= Beginning of Section =

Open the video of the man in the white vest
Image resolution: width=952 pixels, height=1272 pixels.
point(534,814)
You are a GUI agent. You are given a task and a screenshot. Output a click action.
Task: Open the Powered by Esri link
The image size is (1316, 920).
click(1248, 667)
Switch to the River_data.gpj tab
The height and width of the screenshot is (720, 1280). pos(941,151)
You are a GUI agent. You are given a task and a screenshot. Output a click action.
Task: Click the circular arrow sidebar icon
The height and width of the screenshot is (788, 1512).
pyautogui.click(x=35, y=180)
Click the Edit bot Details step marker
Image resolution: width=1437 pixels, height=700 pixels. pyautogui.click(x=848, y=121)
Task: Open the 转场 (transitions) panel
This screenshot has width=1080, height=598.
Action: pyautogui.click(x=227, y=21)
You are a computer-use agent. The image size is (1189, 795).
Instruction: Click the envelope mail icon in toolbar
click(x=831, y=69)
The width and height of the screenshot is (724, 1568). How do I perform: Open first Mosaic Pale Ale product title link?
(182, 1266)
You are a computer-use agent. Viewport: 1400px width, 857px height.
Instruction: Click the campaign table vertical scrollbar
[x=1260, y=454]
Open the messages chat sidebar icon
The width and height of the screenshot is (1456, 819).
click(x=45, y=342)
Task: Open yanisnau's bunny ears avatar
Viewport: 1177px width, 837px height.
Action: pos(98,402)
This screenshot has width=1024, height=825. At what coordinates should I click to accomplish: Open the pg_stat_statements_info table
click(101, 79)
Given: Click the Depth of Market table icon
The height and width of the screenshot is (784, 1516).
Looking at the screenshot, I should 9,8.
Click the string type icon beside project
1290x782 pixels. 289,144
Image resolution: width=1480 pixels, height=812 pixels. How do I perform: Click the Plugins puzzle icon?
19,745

= End of Section =

- **THE PROBLEM**:
Copy out the entries from the material above, matching each one exactly.

- **WRITTEN RESPONSE**:
Open the video of the man in the white vest
Image resolution: width=952 pixels, height=1272 pixels.
point(534,814)
You are a GUI agent. You are given a task and a screenshot. Output a click action.
Task: Open the Powered by Esri link
The image size is (1316, 920).
click(1248, 667)
Switch to the River_data.gpj tab
The height and width of the screenshot is (720, 1280). pos(941,151)
You are a GUI agent. You are given a task and a screenshot. Output a click action.
Task: Click the circular arrow sidebar icon
The height and width of the screenshot is (788, 1512).
pyautogui.click(x=35, y=180)
Click the Edit bot Details step marker
Image resolution: width=1437 pixels, height=700 pixels. pyautogui.click(x=848, y=121)
Task: Open the 转场 (transitions) panel
This screenshot has width=1080, height=598.
Action: pyautogui.click(x=227, y=21)
You are a computer-use agent. The image size is (1189, 795).
Instruction: Click the envelope mail icon in toolbar
click(x=831, y=69)
The width and height of the screenshot is (724, 1568). How do I perform: Open first Mosaic Pale Ale product title link?
(182, 1266)
You are a computer-use agent. Viewport: 1400px width, 857px height.
Instruction: Click the campaign table vertical scrollbar
[x=1260, y=454]
Open the messages chat sidebar icon
The width and height of the screenshot is (1456, 819).
click(x=45, y=342)
Task: Open yanisnau's bunny ears avatar
Viewport: 1177px width, 837px height.
Action: pos(98,402)
This screenshot has width=1024, height=825. At what coordinates should I click to accomplish: Open the pg_stat_statements_info table
click(101, 79)
Given: Click the Depth of Market table icon
The height and width of the screenshot is (784, 1516).
Looking at the screenshot, I should 9,8.
Click the string type icon beside project
1290x782 pixels. 289,144
Image resolution: width=1480 pixels, height=812 pixels. How do I perform: Click the Plugins puzzle icon?
19,745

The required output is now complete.